A number of ways have been suggested in which different experiences of place can be evoked and transmitted. Firstly, via biofeedback, environments can be created whereby indirect and automatic participant responses are dynamically encoded into the environment. Not only does biofeedback allow for immediate and intuitive and immersive interaction, it allows for cultural and social filtering. Digital media can transfigure participant reactions in a more nuanced and subtle fashion than via the keyboard and mouse. Imagine your friends could trigger your aversions via digital media, and your bodily reactions could portray (or even betray) your innermost fears and phobias. To what extent would such social interaction turn into anti-social interaction? And to what extent could this technology be used positively, are there any guidelines to help direct us? And in light of the conference theme, could biofeedback be used both to convey additional senses of place, and to convey cultural aspects of place perception and place experience? This is not a pipe dream. A biofeedback environment has been created and evaluated it and there are ongoing evaluation issues we wish to discuss at the workshop. We might also wish to ponder ethical issues of biofeedback.

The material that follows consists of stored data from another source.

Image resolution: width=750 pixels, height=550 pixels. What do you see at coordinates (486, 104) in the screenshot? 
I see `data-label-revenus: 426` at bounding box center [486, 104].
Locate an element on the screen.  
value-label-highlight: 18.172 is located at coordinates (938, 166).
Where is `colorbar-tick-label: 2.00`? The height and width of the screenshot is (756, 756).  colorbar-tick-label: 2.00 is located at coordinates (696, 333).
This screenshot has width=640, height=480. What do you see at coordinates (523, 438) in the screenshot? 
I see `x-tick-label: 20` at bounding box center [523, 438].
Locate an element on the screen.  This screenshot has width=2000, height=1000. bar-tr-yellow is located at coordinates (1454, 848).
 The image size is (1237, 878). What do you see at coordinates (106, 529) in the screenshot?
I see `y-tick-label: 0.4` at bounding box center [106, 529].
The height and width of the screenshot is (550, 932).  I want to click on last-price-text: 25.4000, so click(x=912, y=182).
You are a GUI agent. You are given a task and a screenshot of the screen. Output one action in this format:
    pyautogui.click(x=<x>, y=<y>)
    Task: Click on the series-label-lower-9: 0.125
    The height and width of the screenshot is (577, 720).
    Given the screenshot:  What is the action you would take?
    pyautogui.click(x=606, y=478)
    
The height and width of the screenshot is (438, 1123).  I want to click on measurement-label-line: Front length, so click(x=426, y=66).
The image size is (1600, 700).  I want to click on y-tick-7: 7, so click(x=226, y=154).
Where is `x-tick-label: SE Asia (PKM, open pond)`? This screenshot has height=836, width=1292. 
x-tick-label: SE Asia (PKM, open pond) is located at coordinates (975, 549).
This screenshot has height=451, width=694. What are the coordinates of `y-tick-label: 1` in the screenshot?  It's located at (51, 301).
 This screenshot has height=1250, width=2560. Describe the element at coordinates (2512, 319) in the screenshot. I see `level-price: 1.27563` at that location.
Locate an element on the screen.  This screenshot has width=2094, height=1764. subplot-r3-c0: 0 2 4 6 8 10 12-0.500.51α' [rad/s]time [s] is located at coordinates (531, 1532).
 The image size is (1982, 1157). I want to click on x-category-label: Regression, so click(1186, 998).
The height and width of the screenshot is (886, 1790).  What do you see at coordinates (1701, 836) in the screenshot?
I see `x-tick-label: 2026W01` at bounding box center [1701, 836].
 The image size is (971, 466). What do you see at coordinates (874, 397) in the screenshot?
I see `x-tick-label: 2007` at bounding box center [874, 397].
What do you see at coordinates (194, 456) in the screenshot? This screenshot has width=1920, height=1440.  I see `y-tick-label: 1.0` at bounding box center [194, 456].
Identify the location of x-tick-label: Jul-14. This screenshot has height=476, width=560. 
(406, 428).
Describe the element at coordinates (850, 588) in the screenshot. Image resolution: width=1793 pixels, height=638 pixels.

The second project is the cultural Turing test. A scenario example was begun but not completed in 2006. It will be revisited it in the near future. It involves reversing and reapplying the conventional view of Turing’s test of artificial intelligence, but in the context of cultural heritage. Instead of the participant evaluating and judging the artificial intelligence of the non-playing characters, what if they judged the intelligence and social attunement of the participant? Consider a role-playing game, the human participant must convince the NPCS he or she is actually a local. The NPCs are suspicious. The human participant must develop their sense of situated mimicry, copying the situated behaviour and socially framed responses of the local characters in order to avoid detection. How could this be evaluated for effectiveness, learning, and for fun? Are there historical or cultural scenarios that easily lend themselves to this method?